» **What to work on**
1. Answer these from the text on the company's name change:
(a) What was the name of the health data integration product?
(b) Which website does the text cite for the trademark application for "Datica"?
(c) What is Marcia Noyes's role at Datica?
2. Duplicate everything from "Scaling a mountain, even" down to "was called Stratum." in the text on the company's name change.
** Opening Selected text block **
Scaling a mountain, even a figurative one, sometimes requires making changes on the fly.
Catalyze, an early-stage healthtech company based in Madison, WI, previously used a mountaineering theme when choosing names for its primary software applications. It chose the climbing term Redpoint for its health data integration product, while its hosting and compliance offering was called Stratum.
Now the startup says it has scrapped those labels and changed the name of the company itself, from Catalyze to Datica.
In a blog post on Datica’s website, co-founder and CEO Travis Good writes that his company spent nearly three years trying to trademark “Catalyze,” but those efforts were unsuccessful. Attempts to purchase the domain Catalyze.com were also fruitless. The owner was “unwilling to sell at any price,” Good writes.
According to the legal website Justia, the company filed a trademark application for “Datica” in November.
Marcia Noyes, Datica’s director of communications, says that the company anticipates it will the receive the trademark later this year and is not “expecting any major roadblocks.”
** Closing Selected text block **
** Opening Extracted information block **
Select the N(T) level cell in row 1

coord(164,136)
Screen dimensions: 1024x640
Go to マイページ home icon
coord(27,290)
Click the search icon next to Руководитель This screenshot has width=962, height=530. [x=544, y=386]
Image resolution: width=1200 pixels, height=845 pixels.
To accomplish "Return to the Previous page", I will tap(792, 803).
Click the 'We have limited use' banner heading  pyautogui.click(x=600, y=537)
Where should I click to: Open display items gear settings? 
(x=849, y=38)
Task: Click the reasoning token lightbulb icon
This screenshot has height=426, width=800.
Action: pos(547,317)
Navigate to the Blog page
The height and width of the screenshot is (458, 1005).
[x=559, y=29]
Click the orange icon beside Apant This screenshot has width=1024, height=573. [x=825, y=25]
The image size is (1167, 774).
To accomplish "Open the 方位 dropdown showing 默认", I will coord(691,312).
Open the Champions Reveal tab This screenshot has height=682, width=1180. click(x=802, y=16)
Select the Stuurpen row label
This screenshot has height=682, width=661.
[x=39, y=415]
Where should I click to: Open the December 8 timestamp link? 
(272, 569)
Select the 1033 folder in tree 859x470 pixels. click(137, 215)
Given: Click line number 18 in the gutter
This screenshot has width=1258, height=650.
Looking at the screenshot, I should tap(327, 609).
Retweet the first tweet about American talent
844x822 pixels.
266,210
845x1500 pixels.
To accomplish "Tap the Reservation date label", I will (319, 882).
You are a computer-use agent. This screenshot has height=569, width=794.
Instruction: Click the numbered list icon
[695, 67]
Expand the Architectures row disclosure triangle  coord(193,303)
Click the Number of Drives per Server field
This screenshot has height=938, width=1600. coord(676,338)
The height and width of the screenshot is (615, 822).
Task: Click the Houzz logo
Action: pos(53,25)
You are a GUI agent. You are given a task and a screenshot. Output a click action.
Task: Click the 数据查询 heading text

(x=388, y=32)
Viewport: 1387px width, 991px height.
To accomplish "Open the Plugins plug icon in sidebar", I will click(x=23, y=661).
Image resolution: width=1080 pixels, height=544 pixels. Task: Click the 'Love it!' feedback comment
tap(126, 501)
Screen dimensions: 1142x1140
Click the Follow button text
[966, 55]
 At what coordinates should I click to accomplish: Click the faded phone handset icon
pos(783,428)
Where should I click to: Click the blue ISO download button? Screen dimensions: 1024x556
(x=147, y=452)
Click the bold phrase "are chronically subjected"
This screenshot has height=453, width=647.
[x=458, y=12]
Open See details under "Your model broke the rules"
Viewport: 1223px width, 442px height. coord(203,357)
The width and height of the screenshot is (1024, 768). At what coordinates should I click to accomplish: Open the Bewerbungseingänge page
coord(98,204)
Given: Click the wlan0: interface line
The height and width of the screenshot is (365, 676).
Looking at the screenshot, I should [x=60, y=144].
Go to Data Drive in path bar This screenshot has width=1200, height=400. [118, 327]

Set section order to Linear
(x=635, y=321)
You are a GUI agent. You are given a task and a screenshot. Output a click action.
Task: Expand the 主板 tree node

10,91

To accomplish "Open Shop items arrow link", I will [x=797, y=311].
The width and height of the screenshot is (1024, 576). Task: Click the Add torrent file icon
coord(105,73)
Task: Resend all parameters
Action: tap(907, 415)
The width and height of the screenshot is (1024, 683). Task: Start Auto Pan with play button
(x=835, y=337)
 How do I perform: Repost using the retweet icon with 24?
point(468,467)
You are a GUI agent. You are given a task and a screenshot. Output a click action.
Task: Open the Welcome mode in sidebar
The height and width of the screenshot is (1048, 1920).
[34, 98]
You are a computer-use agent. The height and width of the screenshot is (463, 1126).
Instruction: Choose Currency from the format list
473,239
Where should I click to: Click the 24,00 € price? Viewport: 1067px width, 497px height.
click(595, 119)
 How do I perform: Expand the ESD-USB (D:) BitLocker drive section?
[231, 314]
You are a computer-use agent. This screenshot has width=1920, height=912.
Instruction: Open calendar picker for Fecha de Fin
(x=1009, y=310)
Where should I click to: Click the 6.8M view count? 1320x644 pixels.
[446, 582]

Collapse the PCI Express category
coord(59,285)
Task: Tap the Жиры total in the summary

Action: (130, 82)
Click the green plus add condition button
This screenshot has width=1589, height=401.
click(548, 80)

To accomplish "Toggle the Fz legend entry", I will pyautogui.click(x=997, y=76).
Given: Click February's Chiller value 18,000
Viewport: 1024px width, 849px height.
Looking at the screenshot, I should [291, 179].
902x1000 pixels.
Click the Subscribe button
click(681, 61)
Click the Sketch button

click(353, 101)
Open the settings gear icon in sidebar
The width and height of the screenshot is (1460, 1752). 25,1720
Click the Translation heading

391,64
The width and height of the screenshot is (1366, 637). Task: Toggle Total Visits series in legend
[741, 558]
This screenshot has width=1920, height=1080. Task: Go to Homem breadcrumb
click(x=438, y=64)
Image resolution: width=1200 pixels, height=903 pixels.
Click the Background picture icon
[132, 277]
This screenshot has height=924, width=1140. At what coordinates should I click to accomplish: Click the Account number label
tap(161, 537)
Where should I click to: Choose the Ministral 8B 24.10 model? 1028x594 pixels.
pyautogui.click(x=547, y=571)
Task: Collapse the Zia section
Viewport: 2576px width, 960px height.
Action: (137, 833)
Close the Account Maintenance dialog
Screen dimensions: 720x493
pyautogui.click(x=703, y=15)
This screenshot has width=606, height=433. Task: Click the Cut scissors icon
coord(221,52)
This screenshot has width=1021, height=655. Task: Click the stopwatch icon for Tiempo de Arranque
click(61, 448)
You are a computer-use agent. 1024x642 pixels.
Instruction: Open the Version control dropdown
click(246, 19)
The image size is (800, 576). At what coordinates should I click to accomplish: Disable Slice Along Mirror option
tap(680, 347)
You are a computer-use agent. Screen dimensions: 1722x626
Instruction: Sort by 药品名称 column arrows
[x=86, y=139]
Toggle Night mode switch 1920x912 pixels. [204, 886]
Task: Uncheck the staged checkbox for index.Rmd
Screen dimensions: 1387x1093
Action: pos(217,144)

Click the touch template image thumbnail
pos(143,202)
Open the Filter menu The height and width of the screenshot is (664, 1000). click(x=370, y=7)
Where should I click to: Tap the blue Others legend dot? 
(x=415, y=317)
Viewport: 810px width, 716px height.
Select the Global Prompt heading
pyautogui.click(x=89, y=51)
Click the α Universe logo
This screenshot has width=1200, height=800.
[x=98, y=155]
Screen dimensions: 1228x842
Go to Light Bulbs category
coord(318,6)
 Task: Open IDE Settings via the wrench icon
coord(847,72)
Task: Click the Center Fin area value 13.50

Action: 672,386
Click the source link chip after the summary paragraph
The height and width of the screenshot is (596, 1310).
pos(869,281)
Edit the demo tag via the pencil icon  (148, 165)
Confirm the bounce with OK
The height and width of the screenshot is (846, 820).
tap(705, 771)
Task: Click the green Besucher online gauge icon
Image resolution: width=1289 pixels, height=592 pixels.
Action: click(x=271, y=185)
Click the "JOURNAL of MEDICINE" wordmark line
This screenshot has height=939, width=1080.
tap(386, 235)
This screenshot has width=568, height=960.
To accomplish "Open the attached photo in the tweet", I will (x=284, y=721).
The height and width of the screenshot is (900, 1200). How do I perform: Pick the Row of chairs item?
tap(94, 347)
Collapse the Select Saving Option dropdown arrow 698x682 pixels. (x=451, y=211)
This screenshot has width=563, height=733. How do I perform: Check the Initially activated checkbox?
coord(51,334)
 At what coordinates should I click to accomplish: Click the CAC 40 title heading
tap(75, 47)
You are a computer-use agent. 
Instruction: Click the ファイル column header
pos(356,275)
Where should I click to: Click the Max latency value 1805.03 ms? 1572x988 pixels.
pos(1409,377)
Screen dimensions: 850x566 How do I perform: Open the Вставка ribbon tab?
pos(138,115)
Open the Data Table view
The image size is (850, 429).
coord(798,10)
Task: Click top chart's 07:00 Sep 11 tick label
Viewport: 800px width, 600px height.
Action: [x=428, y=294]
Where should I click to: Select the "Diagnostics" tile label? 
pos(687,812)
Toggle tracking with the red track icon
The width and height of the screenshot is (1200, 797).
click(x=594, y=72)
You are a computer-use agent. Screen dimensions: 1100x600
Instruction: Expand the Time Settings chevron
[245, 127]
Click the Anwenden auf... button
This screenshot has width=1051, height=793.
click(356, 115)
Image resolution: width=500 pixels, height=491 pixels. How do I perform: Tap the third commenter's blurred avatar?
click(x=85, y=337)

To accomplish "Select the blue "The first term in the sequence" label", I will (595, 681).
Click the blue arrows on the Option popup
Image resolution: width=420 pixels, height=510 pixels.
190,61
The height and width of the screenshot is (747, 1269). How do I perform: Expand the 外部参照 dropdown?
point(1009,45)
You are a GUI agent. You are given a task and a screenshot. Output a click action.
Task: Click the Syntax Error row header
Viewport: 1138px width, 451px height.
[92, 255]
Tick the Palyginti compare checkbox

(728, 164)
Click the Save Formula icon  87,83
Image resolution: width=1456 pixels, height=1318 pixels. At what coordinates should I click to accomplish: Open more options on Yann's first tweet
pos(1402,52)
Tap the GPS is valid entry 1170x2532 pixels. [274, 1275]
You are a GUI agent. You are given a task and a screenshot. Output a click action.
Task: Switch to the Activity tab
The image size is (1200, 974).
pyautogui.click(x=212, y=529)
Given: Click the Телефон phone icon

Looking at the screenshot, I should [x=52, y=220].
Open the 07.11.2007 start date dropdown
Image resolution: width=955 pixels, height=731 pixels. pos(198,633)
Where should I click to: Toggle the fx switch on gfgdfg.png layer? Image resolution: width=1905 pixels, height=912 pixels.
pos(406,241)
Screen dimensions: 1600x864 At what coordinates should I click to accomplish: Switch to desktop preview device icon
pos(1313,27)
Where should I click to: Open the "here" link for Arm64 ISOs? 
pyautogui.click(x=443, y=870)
** Closing Extracted information block **
» **Answers to the exercises**
1.
(a) Redpoint
(b) Justia
(c) Director of communications

2.
Scaling a mountain, even a figurative one, sometimes requires making changes on the fly.
Catalyze, an early-stage healthtech company based in Madison, WI, previously used a mountaineering theme when choosing names for its primary software applications. It chose the climbing term Redpoint for its health data integration product, while its hosting and compliance offering was called Stratum.